Давайте немного пофантазируем. Допустим, у нас на дворе 1976 год. Некий молодой и впечатлительный интеллигент начал догадываться, что на самом деле произошло с Россией за последние полвека. Только что он прочитал «Прощание с Матёрой» Валентина Распутина. Или Онегова про Русский Север. Или любого другого, кто писал тогда о заброшенных деревнях и исчезающем русском крестьянине. И вот, под этим впечатлением, пытается разобраться с картиной Левитана:
«А ведь в своем 1894 году Левитан в принципе не мог наблюдать тот пейзаж, который изображен на картине. Такого рода «лунные» пейзажи в населенной, европейской части России стали обыденными только с 1960-х гг., после коллективизации, урбанизации и уничтожения («укрупнения») большей части сельских поселений. Во времена Левитана, до того как большевики убили крестьянство, Русский Простор был равномерно заселен и густо наполнен людьми и следами их деятельности. По реке туда-сюда обязательно плавали бы лодчонки, на берегу - сидели бы рыбаки с удочками, на прибрежных лугах - паслись бы коровы. Детишки какие-нибудь резвились бы, коней мыли. Скорее всего, на горизонте «в кадр» попала бы и пара маленьких деревушек или хуторов. Ничего этого мы на картине не видим, хотя вокруг - лето, а кладбище говорит о близости человеческого жилья. Левитан написал не просто «Русский Пейзаж», а «Русский Пейзаж, где убили всех русских». Убили и похоронили, - здесь же, на пригорке. Последний, недобитый, укрылся в церквушке и молится за упокой. Отсюда и похоронный марш, который звучал у художника в голове во время работы над картиной. Это - пророчество, видение будущего!»

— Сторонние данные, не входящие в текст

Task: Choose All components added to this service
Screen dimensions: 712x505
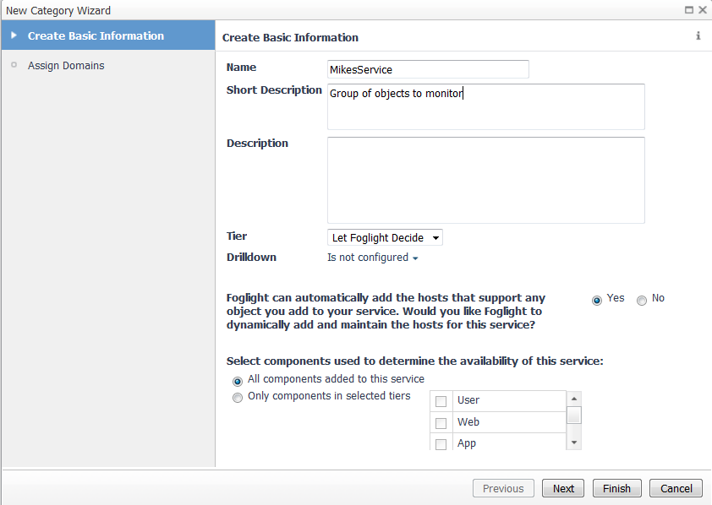Action: tap(237, 381)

Именно такой - заброшенной, опустыненной, заупокойной, - предстала русская земля в 60е-70е годы перед взором первого советского поколения, которое снова вспомнило, что оно - русское. «Истинное» время создания этой картины - 70-е годы, и написать ее должен был художник-«почвенник» под впечатлением творчества русских писателей, названных «деревенщиками». Тогда все понятно, все на своих местах. В том числе - «море разливанное» на том месте, которое, возможно, совсем недавно было сушей, обиталищем русских людей. Там, глубоко на дне водохранилища, и погребена та самая Матёра, современная версия града Китежа. Все остальное, вся Россия, - уничтожено, затоплено водами времени, остался только этот погост на пригорке и ветхая церквушка.
Получается, Левитан написал не просто «Русский Пейзаж», а «Россию в Царстве Мертвых». Именно с этим связан охвативший художника ужас: он то сам жил еще в Царстве Живых, ему было непривычно.
По счастью, мы вовсе не обязаны придерживаться такой жестокой интерпретации. Для нас ценно как раз то, что на картине запечатлен Русский Простор 1894 года, а не 1934 или 1974 года, - целый и невредимый, еще не испоганенный мерзостями. И сознание художника, который зафиксировал для нас этот образ Простора, - тоже «эталонное», не искалеченное теми ужасами, которые русским пришлось перенести позднее. И поэтому, как правильно заметил Холмогоров: «Мы с восторгом и влюбленностью смотрим на тот пейзаж, который навевал на его создателя экзистенциальный ужас». Понятно, что все левитановские «ужасы» для нас - это просто тонкие нюансировки позитивных эмоций. Примерно как «страдания юного Вертера» на взгляд бывшего узника Гестапо.
«Ужасы», конечно, у Левитана могли быть только умозрительные и детские, как и все в Серебряном веке. «Я грустил под музыку Бетховена и плакал над страданиями юного Вертера». Кстати, если на эту картину повлиял один немец - Бетховен, то мог повлиять и другой - Кант. Конец XIX века, когда писалась картина, был временем оживления интереса к Канту, и в Европе, и у нас. У Канта в «Критике способности суждения» есть многословное рассуждение о чувстве возвышенного применительно к видам природы. Левитан, поместив крошечную церквушку на фоне колоссального по масштабам и внутренней силе пейзажа, сработал вполне «по Канту», на стимулирование чувства возвышенного. «Возвышенное» возникает, когда мы, сталкиваясь с бесконечно превосходящими нас физически силами природы, тем не менее, осознаем, что наш человеческий разум и воля позволяют нам всю эту мощь проигнорировать и послать куда подальше. Природа нас пугает и подавляет - а мы не боимся и не сдаемся.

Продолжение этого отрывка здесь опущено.